© Reuters. FILE PHOTO: People walk past the U.S. Capitol building as the deadline to avoid partial government shutdown looms in Washington, U.S., January 18, 2024. REUTERS/Leah Millis/ FILE PHOTO
By Makini Brice and Richard Cowan
WASHINGTON (Reuters) -The U.S. Senate convened on Friday to pass legislation that would fund several federal agencies through September and avert a partial government shutdown that otherwise would begin at midnight.
The legislation would provide funding for agriculture, transportation, housing, energy, veterans and other programs through the end of the fiscal year on Sept. 30. It passed the Republican-controlled House of Representatives earlier this week.
Though the chamber is expected to pass the bill and send it on to Democratic President Joe Biden to sign into law, it is unclear when a vote will take place.
“I hope my Republican colleagues will work with us on a reasonable agreement so we can get this funding package done today and send it to the president’s desk before a shutdown,” Senate Democratic leader Chuck Schumer said on the Senate floor.

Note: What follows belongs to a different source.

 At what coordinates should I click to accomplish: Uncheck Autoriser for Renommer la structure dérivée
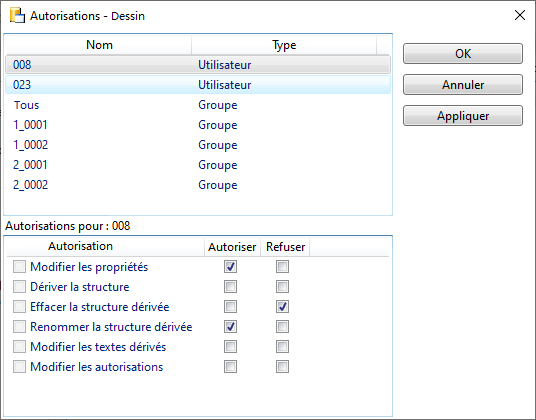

Still to come is the debate over a final bunch of bills for the military, homeland security, health programs, financial services, foreign operations and other annual funding. Congress faces a March 22 deadline for passing these.

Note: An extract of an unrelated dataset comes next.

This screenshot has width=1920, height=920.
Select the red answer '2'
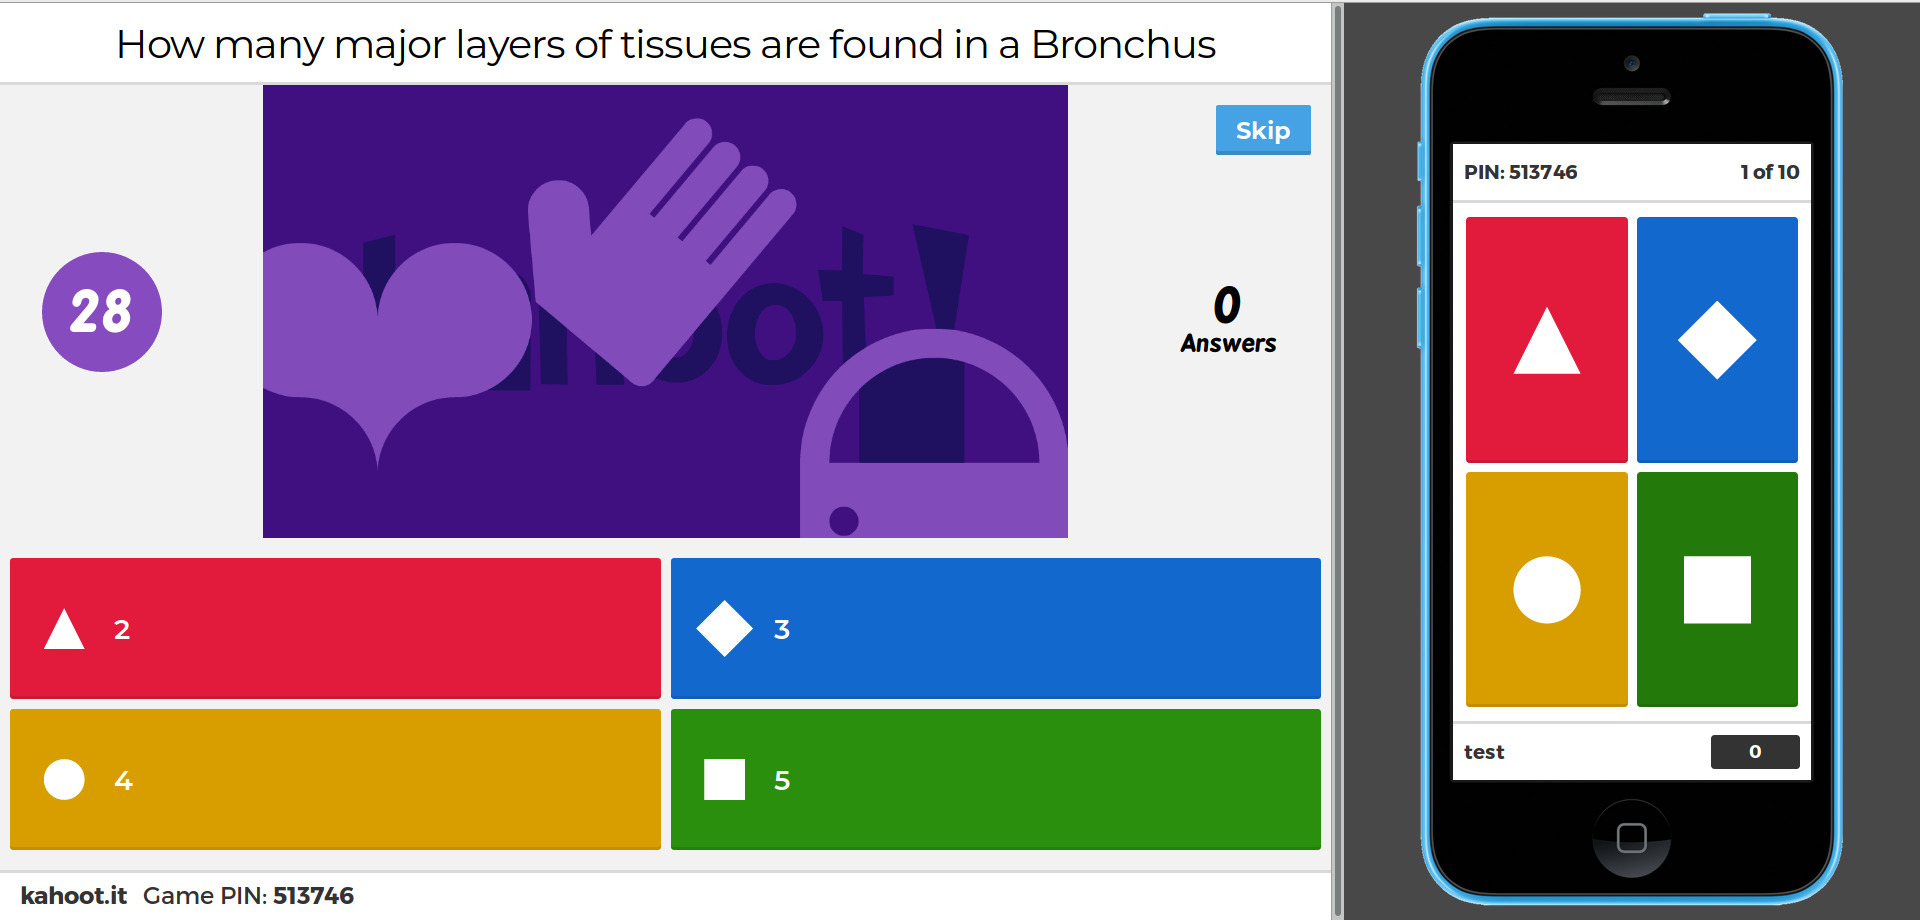[335, 628]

All these bills were supposed to have been enacted into law by last Oct. 1, the start of the 2024 fiscal year. While Congress rarely meets that deadline, the debate this year has been unusually chaotic.
Far-right Republicans have pushed for deeper spending cuts to tame a $34.5 trillion national debt, leaving the House leaderless for months.
Congress so far has had to approve four temporary funding bills to keep agency operations limping along at their previous year’s levels.